The forecast of greater olive oil harvests for the 2017-18 campaign will reduce market tensions

Olive oil prices remain high, although everything indicates that, if it is confirmed that the harvests of the next 2017-2018 season will be higher than the current one, market tensions will be reduced.

At the last meeting of the Consultative Council of the International Olive Council (IOC), which brought together representatives of producers, consumers, industry and commerce in Lisbon, analysts predicted that the next crops will be “good” in most olive-growing countries if accompany the climatic conditions. However, in Spain the uncertainties persist due to the drought, which could dilute these optimistic expectations.

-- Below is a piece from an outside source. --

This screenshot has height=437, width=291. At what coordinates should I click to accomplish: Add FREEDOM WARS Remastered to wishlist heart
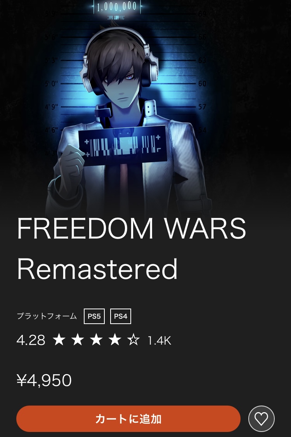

PRICES ARE HIGH, BUT DO NOT REACH THE FOUR EUROS OF SOME WEEKS AGO

Regarding the evolution of the quotations of the product, the bosses of oil mills Infaoliva showed on Thursday 8 that the commercial agents collegiate went out to buy extra virgins from 3.87 euros / kg; Virgins from € 3.77 / kg and lampantes with € 3.72 / kg as a starting point.

On the other hand, the POOLred Information System collects from June 2 to 8 about 52 operations of purchase and sale between mills and trading entities, for something more than 5,000 tons and an average price of 3.91 euros per kilo .

By categories, the extra virgin quoted at 3.96 euros / kg these days; The virgin to 3.85 euros and the lampante to 3.83 euros per kilo. A few days earlier, between May 26 and June 1, the POOLred marked only 32 commercial operations, with 2,039 tons in bulk in total, and an average price of 3.95 euros per kilo, although it varied by categories: Extra virgin amounted to EUR 3,98 / kg; The virgin at 3.85 and the lampante at 3.80 euros per kilo.

About the latest statistics published by the Ministry of Agriculture and Fisheries, Food and Environment (Mapama), virgin olive oil traded between May 29 and June 4, at 392.50 euros / 100 kg in Badajoz, 398 in Ciudad Real; To 398.35 in Córdoba; To 394 in Granada; To 396.70 in Jaén; To 403.33 in Malaga; To 402.36 in Seville, 400 in Tarragona and 396 euros / 100 kg in Toledo. Currently, prices are dropping from last season’s global production, and remain very high, which even causes consumers to migrate to the sunflower.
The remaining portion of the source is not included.